To do:
Transcribe all of the data exactly, leaving nothing out.

Collection entries:
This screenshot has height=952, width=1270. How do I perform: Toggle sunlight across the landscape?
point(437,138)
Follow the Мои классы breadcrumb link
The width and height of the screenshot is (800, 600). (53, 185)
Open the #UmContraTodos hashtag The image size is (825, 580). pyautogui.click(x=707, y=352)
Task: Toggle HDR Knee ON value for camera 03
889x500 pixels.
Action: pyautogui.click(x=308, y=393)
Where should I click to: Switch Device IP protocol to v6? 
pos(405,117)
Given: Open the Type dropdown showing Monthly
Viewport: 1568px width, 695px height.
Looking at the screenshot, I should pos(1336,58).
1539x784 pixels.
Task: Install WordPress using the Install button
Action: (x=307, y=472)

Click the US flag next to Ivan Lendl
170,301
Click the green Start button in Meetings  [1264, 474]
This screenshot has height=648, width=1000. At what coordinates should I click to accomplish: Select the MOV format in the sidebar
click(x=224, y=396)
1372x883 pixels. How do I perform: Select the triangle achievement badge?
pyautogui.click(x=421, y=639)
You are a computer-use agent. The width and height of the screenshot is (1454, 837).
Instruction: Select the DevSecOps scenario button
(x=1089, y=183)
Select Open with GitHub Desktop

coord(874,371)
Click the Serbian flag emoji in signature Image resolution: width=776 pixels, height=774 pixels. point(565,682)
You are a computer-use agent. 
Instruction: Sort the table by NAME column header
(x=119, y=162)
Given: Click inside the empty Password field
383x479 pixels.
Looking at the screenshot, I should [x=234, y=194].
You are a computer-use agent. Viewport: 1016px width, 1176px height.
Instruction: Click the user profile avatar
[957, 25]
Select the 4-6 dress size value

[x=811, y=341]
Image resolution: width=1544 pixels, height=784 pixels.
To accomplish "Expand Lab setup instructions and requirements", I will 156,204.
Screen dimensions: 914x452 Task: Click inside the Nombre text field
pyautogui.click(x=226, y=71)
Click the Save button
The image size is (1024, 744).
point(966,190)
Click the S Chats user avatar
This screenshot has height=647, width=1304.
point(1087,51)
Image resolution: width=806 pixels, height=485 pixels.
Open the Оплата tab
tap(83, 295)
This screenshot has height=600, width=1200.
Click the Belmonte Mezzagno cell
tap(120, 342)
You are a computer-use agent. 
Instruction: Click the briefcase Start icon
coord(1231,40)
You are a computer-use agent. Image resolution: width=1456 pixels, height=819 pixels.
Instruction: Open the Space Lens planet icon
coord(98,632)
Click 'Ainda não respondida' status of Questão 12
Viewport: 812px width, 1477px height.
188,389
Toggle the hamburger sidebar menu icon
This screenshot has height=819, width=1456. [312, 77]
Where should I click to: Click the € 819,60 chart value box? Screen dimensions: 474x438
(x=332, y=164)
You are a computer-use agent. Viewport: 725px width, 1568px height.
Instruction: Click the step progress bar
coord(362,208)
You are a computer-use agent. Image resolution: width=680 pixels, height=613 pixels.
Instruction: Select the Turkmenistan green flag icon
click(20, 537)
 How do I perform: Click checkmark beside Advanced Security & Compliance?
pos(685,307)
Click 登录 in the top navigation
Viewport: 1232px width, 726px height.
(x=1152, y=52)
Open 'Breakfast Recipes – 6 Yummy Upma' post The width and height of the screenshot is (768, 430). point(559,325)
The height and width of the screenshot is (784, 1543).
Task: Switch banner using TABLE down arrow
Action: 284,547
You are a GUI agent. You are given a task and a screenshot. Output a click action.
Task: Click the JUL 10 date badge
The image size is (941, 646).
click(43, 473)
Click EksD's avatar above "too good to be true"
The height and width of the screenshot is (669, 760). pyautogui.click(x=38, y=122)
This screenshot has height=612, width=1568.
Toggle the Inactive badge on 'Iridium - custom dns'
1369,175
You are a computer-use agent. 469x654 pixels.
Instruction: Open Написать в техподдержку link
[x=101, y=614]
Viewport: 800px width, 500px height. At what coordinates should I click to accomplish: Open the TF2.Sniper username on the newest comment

Response area:
This screenshot has height=952, width=1270. How do I perform: Toggle sunlight across the landscape?
point(437,138)
Follow the Мои классы breadcrumb link
The width and height of the screenshot is (800, 600). (53, 185)
Open the #UmContraTodos hashtag The image size is (825, 580). pyautogui.click(x=707, y=352)
Task: Toggle HDR Knee ON value for camera 03
889x500 pixels.
Action: pyautogui.click(x=308, y=393)
Where should I click to: Switch Device IP protocol to v6? 
pos(405,117)
Given: Open the Type dropdown showing Monthly
Viewport: 1568px width, 695px height.
Looking at the screenshot, I should pos(1336,58).
1539x784 pixels.
Task: Install WordPress using the Install button
Action: (x=307, y=472)

Click the US flag next to Ivan Lendl
170,301
Click the green Start button in Meetings  [1264, 474]
This screenshot has height=648, width=1000. At what coordinates should I click to accomplish: Select the MOV format in the sidebar
click(x=224, y=396)
1372x883 pixels. How do I perform: Select the triangle achievement badge?
pyautogui.click(x=421, y=639)
You are a computer-use agent. The width and height of the screenshot is (1454, 837).
Instruction: Select the DevSecOps scenario button
(x=1089, y=183)
Select Open with GitHub Desktop

coord(874,371)
Click the Serbian flag emoji in signature Image resolution: width=776 pixels, height=774 pixels. point(565,682)
You are a computer-use agent. 
Instruction: Sort the table by NAME column header
(x=119, y=162)
Given: Click inside the empty Password field
383x479 pixels.
Looking at the screenshot, I should [x=234, y=194].
You are a computer-use agent. Viewport: 1016px width, 1176px height.
Instruction: Click the user profile avatar
[957, 25]
Select the 4-6 dress size value

[x=811, y=341]
Image resolution: width=1544 pixels, height=784 pixels.
To accomplish "Expand Lab setup instructions and requirements", I will 156,204.
Screen dimensions: 914x452 Task: Click inside the Nombre text field
pyautogui.click(x=226, y=71)
Click the Save button
The image size is (1024, 744).
point(966,190)
Click the S Chats user avatar
This screenshot has height=647, width=1304.
point(1087,51)
Image resolution: width=806 pixels, height=485 pixels.
Open the Оплата tab
tap(83, 295)
This screenshot has height=600, width=1200.
Click the Belmonte Mezzagno cell
tap(120, 342)
You are a computer-use agent. 
Instruction: Click the briefcase Start icon
coord(1231,40)
You are a computer-use agent. Image resolution: width=1456 pixels, height=819 pixels.
Instruction: Open the Space Lens planet icon
coord(98,632)
Click 'Ainda não respondida' status of Questão 12
Viewport: 812px width, 1477px height.
188,389
Toggle the hamburger sidebar menu icon
This screenshot has height=819, width=1456. [312, 77]
Where should I click to: Click the € 819,60 chart value box? Screen dimensions: 474x438
(x=332, y=164)
You are a computer-use agent. Viewport: 725px width, 1568px height.
Instruction: Click the step progress bar
coord(362,208)
You are a computer-use agent. Image resolution: width=680 pixels, height=613 pixels.
Instruction: Select the Turkmenistan green flag icon
click(20, 537)
 How do I perform: Click checkmark beside Advanced Security & Compliance?
pos(685,307)
Click 登录 in the top navigation
Viewport: 1232px width, 726px height.
(x=1152, y=52)
Open 'Breakfast Recipes – 6 Yummy Upma' post The width and height of the screenshot is (768, 430). point(559,325)
The height and width of the screenshot is (784, 1543).
Task: Switch banner using TABLE down arrow
Action: 284,547
You are a GUI agent. You are given a task and a screenshot. Output a click action.
Task: Click the JUL 10 date badge
The image size is (941, 646).
click(43, 473)
Click EksD's avatar above "too good to be true"
The height and width of the screenshot is (669, 760). pyautogui.click(x=38, y=122)
This screenshot has height=612, width=1568.
Toggle the Inactive badge on 'Iridium - custom dns'
1369,175
You are a computer-use agent. 469x654 pixels.
Instruction: Open Написать в техподдержку link
[x=101, y=614]
Viewport: 800px width, 500px height. At what coordinates should I click to accomplish: Open the TF2.Sniper username on the newest comment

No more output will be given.